*WORK REQUEST 1*
In the passage on patient data and HIPAA, reproduce word for word everything from "Bria said that" down to "persuasive with others.".
*WORK REQUEST 2*
Answer these questions from the passage on patient data and HIPAA, one line each:
(a) How many beds does Shriners Hospital for Children in Tampa have?
(b) Which enforcement tool authorized under HIPAA does Pritts say is not utilized at all?
(c) What approval did Bria say research use of the data required?
*WORK REQUEST 3*
Write the next part of the passage on patient data and HIPAA, beginning right after its final sentence.

*** Opening TEXT UNDER STUDY ***

Pritts, the Georgetown privacy lawyer, took a lawyerly approach to the contract provisions Tang mentioned, noting they may or may not violate HIPAA, depending on the details.

"It depends on what the clause is and what purpose they're using the information for," Pritts said. That said, Pritts added that "I'm having a hard time wrapping my head around what would make it legitimate."

Further, Pritts said, "If there is a violation, how would a patient ever know, unless it was marketing information on something so obscure they would have to know that it came from their provider."

As for the OCR, Pritts said, "I think this is a perfect example of why compliance audits are necessary at the provider level. Compliance audits are an authorized enforcement tool under HIPAA, but they are not utilized at all. HHS has made the decision that they are not conducting compliance audits. You have a visit from HHS and they say, 'Let's see your contracts, let's see what you're really doing here.' That would be the way to find the problem. You would see the practice stop pretty dramatically, if it is occurring."

Like Gellman, Pritts said she has not seen the contract provisions that Tang has, but said, "I think we'd all be naive if we didn't recognize this health information is very valuable and the temptation is great, especially when they're getting squeezed with reimbursements."

William Bria is chief medical information officer at 60-bed Shriners Hospital for Children, Tampa (Fla.), and is chairman of the Association of Medical Directors of Information Systems, an association of physician informaticists.

Bria said that he has no data on how widespread the practice of data ownership is, but, "Am I shocked by this? No. Do I think it is an issue? Of course it is. I have been approached, as I think everybody has over the years, by pharma and they said they would like to have access to your data and there would be payment because they would like to use that for marketing and research."

In Bria's case, money couldn't persuade him, but he can understand how it might be persuasive with others.

"From the pharma standpoint, we said: 'Thanks very much, see you,' " Bria said. "From the research standpoint, it had to be IRB (Institutional Review Board) approved. It didn't persuade me to do it outside of a research arrangement, but could I possibility imagine it, yeah, I think it could be really challenging."

*** Closing TEXT UNDER STUDY ***
*** Opening ENTRIES SHOWN ***

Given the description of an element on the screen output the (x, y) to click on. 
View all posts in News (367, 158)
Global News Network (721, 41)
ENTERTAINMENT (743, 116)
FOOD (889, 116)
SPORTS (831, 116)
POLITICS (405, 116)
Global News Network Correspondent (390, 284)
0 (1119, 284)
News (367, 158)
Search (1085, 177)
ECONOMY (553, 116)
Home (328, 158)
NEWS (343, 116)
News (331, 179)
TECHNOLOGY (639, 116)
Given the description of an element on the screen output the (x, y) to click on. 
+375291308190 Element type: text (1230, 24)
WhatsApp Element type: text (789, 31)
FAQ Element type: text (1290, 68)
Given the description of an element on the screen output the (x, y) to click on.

*** Closing ENTRIES SHOWN ***

*RESPONSE 1*
Bria said that he has no data on how widespread the practice of data ownership is, but, "Am I shocked by this? No. Do I think it is an issue? Of course it is. I have been approached, as I think everybody has over the years, by pharma and they said they would like to have access to your data and there would be payment because they would like to use that for marketing and research."

In Bria's case, money couldn't persuade him, but he can understand how it might be persuasive with others.

*RESPONSE 2*
(a) 60
(b) Compliance audits
(c) IRB (Institutional Review Board) approval

*RESPONSE 3*
Tang said that technology fixes have been suggested on controlling the use of data, such as giving patients control down to the data-field level, but they could be inordinately expensive. "There would be a great administrative burden putting in place the technical infrastructure that would allow the individual to control each data element," he said. "It wouldn't be technically impossible, but it would probably be more costly than we can afford."

According to Tang the NCVHS privacy subcommittee proposed an alternative solution among 26 privacy policy recommendations it submitted to Leavitt in June 2006. It says that: "HHS should work with other federal agencies and the Congress to ensure that privacy and confidentiality rules apply to all individuals and entities that create, compile, store, transmit or use personal health information in any form and in any setting, including employers, insurers, financial institutions, commercial data providers, application service providers and schools." In effect, the protections would run with the data, and not be limited by a group of defined users as it is now with HIPAA and its covered entities.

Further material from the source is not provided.